# New Honda eGX Electric Motor Replacement for Smaller GX Engines



## tabora (Mar 1, 2017)

Honda Engines | eGX Electric Power Unit


The Honda eGX is a battery-powered motor designed for commercial power equipment products. Convenient, efficient and eco-conscious, the Honda eGX is the next generation GX experience.




engines.honda.com


----------



## orangputeh (Nov 24, 2016)

Looks like a good start. Honda better hurry for larger applications.


----------



## scrappy (Dec 7, 2014)

For some reason my panties get all knotted up, when these greenies have to use the term "zero emission" Do they really think we are that ignorant?


----------



## Tony-chicago (Feb 10, 2021)

Not at first.../s

Point taken


----------



## PhilThefarmer (Dec 21, 2020)

* **THE PROBLEM**:
Reproduce word for word the part of the eGX forum thread between "The Honda eGX is a" and "(Nov 24, 2016)", inclusive. The entries that come after the thread have nothing to do with this.

* **DATASET**:
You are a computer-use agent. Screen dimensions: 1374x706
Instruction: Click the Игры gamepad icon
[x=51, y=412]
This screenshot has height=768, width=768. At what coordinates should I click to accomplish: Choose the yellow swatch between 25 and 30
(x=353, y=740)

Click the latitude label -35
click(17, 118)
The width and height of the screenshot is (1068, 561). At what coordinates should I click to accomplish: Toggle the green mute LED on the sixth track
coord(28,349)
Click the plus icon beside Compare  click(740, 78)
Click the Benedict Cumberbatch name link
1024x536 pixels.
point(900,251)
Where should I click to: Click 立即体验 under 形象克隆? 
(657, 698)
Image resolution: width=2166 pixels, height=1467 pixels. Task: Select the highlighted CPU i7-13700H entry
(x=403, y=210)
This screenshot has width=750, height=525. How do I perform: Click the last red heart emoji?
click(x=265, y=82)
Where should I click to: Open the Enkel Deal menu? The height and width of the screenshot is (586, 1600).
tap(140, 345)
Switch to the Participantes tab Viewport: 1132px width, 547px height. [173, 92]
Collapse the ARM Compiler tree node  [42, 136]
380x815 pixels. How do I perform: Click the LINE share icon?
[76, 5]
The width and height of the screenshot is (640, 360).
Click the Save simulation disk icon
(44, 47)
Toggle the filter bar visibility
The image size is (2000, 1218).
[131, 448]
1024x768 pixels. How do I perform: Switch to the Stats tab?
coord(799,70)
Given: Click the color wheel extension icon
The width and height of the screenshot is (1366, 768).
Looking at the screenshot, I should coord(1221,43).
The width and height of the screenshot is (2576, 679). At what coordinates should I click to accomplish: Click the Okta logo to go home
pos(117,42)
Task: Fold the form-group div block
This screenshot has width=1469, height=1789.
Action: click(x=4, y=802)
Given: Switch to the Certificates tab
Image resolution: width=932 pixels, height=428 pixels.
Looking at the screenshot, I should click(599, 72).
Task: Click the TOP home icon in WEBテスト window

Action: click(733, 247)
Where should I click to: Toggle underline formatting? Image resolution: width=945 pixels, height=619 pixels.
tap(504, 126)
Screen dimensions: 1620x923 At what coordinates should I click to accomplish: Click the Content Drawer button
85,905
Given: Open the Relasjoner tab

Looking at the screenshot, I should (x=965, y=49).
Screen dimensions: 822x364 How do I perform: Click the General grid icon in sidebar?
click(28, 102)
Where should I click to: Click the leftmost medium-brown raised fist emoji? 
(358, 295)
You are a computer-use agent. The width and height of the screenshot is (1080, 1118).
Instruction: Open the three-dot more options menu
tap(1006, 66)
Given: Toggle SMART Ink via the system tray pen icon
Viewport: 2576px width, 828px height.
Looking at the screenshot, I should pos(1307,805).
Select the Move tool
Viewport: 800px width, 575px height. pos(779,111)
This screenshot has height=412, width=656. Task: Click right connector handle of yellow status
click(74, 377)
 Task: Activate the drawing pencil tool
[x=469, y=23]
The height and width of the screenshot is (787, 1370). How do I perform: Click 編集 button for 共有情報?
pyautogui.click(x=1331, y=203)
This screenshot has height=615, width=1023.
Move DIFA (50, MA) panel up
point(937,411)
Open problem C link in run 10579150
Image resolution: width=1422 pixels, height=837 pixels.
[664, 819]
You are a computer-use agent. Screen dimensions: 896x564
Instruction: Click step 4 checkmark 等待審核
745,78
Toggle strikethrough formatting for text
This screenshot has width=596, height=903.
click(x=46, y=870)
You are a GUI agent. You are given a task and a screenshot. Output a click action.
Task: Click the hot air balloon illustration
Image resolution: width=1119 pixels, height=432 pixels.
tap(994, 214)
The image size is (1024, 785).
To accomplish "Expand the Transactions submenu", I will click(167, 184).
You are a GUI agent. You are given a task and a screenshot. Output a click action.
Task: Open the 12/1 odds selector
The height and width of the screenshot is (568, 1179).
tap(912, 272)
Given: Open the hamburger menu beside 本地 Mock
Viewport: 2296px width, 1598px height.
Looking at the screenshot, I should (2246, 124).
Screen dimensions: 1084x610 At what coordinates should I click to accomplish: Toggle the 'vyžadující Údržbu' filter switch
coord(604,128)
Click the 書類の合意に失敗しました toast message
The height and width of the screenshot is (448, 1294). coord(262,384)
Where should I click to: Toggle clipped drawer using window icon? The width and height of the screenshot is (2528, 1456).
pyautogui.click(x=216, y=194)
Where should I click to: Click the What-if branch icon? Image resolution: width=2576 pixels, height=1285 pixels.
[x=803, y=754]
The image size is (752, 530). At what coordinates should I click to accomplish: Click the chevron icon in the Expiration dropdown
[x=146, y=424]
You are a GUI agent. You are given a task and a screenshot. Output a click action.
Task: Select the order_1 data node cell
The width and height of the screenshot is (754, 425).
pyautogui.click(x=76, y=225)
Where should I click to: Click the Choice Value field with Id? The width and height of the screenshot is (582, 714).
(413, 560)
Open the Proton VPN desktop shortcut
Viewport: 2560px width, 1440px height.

* **WORKED SOLUTION**:
The Honda eGX is a battery-powered motor designed for commercial power equipment products. Convenient, efficient and eco-conscious, the Honda eGX is the next generation GX experience.




engines.honda.com


----------



## orangputeh (Nov 24, 2016)